Previous studies showed that shelf-life of tomatos (Solanum lycopersicum) is controlled by the ripening gene RIN-MADS. The scientists characterized similar genes in bananas (Musa acuminata), the MADS box genes, MaMADS1 and MaMADS2. When the expression of these genes was repressed, the banana plants showed delayed ripening and extended shelf-life characteristics.

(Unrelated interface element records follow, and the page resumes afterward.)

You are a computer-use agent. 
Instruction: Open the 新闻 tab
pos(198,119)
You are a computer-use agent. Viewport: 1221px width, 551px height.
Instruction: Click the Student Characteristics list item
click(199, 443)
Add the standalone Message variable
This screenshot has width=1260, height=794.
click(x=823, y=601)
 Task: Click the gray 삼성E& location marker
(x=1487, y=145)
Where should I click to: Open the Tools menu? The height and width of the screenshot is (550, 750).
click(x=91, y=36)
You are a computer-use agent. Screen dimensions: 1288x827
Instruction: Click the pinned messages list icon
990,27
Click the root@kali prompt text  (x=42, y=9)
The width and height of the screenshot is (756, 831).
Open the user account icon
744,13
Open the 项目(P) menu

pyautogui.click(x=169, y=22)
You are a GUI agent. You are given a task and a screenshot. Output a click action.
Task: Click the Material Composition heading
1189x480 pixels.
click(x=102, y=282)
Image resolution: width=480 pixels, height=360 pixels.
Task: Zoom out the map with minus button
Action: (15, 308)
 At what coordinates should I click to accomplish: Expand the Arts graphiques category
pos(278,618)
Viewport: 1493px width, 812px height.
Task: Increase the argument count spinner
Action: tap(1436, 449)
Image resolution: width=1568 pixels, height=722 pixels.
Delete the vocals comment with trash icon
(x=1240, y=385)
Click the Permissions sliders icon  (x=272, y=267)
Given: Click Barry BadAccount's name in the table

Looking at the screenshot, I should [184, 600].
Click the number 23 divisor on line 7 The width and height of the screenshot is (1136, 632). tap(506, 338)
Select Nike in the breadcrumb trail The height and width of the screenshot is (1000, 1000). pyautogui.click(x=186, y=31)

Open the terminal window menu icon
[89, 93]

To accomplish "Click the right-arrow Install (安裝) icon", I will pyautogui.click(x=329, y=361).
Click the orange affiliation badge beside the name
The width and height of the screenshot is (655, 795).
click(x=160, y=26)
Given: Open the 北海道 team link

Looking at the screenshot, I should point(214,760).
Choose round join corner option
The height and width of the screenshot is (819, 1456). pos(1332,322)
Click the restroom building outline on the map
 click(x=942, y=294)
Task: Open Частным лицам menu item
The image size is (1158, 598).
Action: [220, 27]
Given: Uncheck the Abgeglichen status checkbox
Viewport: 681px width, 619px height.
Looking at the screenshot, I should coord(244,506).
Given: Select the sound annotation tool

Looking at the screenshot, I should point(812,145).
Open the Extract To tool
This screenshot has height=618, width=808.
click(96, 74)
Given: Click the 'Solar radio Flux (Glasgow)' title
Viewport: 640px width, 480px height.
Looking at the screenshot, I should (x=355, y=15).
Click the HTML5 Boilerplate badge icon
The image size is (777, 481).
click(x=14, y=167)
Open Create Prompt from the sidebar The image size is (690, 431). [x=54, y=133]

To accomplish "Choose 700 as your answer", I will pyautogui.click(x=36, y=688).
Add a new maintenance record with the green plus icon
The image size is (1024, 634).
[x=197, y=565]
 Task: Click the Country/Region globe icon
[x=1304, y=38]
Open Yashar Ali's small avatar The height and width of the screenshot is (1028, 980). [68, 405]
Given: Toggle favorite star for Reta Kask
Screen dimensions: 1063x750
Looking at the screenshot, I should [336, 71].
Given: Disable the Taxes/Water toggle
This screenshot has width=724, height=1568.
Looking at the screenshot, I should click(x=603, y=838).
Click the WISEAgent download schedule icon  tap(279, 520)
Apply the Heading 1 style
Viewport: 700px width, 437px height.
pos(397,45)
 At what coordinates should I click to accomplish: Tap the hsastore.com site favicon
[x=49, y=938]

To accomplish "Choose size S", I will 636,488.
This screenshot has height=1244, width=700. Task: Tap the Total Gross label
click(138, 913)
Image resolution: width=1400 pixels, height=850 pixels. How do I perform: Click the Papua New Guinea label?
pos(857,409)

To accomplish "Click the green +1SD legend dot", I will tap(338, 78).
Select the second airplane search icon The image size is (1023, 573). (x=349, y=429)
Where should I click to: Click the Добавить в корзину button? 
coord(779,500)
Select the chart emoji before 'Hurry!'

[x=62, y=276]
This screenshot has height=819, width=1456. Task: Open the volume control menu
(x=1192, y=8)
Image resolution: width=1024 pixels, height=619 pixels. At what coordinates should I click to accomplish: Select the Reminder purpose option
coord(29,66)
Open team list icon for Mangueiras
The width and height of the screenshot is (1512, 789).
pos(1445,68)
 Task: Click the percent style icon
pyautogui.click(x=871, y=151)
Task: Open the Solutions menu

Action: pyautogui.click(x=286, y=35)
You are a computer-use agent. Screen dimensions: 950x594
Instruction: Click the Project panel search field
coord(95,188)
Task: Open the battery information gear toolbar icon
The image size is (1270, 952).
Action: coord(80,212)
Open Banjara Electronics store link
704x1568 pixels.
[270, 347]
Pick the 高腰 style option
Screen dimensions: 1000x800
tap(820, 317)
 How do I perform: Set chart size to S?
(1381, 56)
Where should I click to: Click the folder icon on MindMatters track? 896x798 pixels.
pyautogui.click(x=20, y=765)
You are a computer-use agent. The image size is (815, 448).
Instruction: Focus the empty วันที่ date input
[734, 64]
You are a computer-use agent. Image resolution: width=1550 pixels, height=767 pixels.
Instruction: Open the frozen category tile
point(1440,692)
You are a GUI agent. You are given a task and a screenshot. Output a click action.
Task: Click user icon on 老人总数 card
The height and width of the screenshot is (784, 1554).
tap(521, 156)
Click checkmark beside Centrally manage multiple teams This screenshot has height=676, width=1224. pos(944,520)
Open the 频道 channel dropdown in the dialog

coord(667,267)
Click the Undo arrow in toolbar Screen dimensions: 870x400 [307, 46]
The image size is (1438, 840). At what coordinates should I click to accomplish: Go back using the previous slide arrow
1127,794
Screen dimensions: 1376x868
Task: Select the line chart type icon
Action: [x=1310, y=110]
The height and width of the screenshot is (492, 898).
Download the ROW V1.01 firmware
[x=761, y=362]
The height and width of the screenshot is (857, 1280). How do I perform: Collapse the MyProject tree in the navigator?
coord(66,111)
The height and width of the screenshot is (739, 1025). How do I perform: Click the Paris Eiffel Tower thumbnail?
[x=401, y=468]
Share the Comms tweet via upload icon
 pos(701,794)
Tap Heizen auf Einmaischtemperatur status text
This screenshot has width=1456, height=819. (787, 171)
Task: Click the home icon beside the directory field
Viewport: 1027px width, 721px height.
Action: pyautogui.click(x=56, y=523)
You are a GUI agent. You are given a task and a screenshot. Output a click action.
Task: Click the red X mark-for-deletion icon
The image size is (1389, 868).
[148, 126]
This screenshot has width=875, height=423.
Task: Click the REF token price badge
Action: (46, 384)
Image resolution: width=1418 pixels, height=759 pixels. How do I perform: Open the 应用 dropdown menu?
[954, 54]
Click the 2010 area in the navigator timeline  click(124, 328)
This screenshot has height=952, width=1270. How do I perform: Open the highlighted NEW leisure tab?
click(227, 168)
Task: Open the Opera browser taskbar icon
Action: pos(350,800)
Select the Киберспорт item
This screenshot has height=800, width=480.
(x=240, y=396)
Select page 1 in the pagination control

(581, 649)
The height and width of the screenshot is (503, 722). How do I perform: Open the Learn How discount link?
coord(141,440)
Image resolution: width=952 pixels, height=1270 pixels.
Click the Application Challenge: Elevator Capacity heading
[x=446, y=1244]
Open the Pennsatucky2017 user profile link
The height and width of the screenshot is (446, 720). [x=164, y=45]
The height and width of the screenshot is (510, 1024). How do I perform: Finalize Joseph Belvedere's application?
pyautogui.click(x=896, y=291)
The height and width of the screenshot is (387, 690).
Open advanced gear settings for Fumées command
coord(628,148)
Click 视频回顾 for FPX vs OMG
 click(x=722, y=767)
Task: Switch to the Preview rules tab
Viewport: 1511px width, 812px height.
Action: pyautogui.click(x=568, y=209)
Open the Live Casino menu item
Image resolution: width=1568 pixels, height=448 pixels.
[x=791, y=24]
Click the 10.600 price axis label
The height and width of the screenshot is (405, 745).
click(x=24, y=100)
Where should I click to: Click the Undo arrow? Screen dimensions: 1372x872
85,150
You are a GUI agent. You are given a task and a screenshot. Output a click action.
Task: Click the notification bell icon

The delay in fruit ripening is associated with a delay in climacteric respiration and reduced synthesis of the ripening hormone ethylene. In the lines with highest gene repression, no ethylene was produced and ripening was most delayed. Unlike tomato rin mutants, bananas of all transgenic repression lines responded to exogenous ethylene by ripening normally. This is likely due to incomplete transgene repression and/or compensation by other MADS box genes.
According to the researchers, quality and taste of the transgenic bananas remained the same. The team is currently working on commercializing their results.
- Banana MaMADS Transcription Factors Are Necessary for Fruit Ripening and Molecular Tools to Promote Shelf-Life and Food Security,
Tomer Elitzur, Esther Yakir, Lydia Quansah, Fei Zhangjun, Julia Vrebalov, Eli Khayat, James J. Giovannoni, Haya Friedman,
Plant Physiology 2016, 171(1), 380–391.